Creditors of the bankrupt German company Wirecard have made claims for receivables worth at least 12.5 billion euros, a German court said Wednesday. Creditors raised their claims at a meeting with the company’s insolvency administrator in Munich, Reuters reported.
Wirecard declared insolvency in June when it turned out that it lacked about 1.9 billion euros, reported in its accounts. The German prosecutor’s office subsequently detained some former executives of the company, including the chairman of the board Markus Braun, on suspicion of organized fraud, embezzlement, falsification of accounts, and manipulation of the stock market.
According to DPA from financial circles, the insolvency administrator has so far raised around half a billion euros by selling part of Wirecard’s activities and technologies. Creditors hope that the insolvency administrator will repay at least amount of their receivables in the foreseeable future.
The Munich prosecutor’s office estimated that banks and investors lost more than three billion euros due to the collapse of Wirecard. The company’s suppliers and other business partners also suffered losses.

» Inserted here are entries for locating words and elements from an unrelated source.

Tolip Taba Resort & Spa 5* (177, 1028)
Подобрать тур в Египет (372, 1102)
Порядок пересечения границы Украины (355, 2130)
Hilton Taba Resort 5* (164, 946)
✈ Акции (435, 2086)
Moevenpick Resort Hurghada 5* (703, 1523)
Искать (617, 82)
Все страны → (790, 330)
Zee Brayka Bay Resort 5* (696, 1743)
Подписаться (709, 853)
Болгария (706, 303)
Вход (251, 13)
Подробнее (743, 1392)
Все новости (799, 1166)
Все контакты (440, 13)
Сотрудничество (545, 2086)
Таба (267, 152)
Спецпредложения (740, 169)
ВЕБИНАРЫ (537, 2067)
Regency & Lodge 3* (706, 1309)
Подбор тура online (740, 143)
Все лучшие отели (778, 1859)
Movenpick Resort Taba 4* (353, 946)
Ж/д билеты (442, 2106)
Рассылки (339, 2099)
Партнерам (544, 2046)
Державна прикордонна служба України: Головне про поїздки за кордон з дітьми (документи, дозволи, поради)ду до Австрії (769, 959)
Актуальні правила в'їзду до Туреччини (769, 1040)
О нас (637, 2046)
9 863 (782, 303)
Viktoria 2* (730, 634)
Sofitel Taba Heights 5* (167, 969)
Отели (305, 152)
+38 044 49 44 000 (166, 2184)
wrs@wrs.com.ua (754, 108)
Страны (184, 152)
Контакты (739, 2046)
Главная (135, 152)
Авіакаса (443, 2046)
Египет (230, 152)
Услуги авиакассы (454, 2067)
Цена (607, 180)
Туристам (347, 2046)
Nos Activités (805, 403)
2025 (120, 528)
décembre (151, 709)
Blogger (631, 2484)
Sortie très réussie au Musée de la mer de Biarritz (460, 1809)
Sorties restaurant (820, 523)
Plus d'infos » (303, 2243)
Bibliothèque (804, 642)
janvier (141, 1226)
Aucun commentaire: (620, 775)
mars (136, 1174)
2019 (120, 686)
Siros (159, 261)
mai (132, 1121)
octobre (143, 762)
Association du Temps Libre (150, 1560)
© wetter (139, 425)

Wirecard was founded in 1999 and focused on payment processing and financial services. Germany was considered a promising player in the fast-growing financial services market, given as a model of domestic success and described as the star of the German technology sector. The fall of the company also affected clients in the Czech Republic.
The market value of Wirecard after its listing in the main index of the Frankfurt Stock Exchange DAX in September 2018 exceeded 23 billion euros. However, after the declaration of insolvency, it fell below 100 million euros. In addition to institutional investors, many small shareholders were also hit hard.
The insolvency administrator announced this week that some of Wirecard’s European activities would be taken over by the Spanish bank Santander. He added that the sale of subsidiaries in Asia, South Africa, and Turkey is under negotiation. Wirecard’s Brazilian, Romanian, and North American assets have already been sold.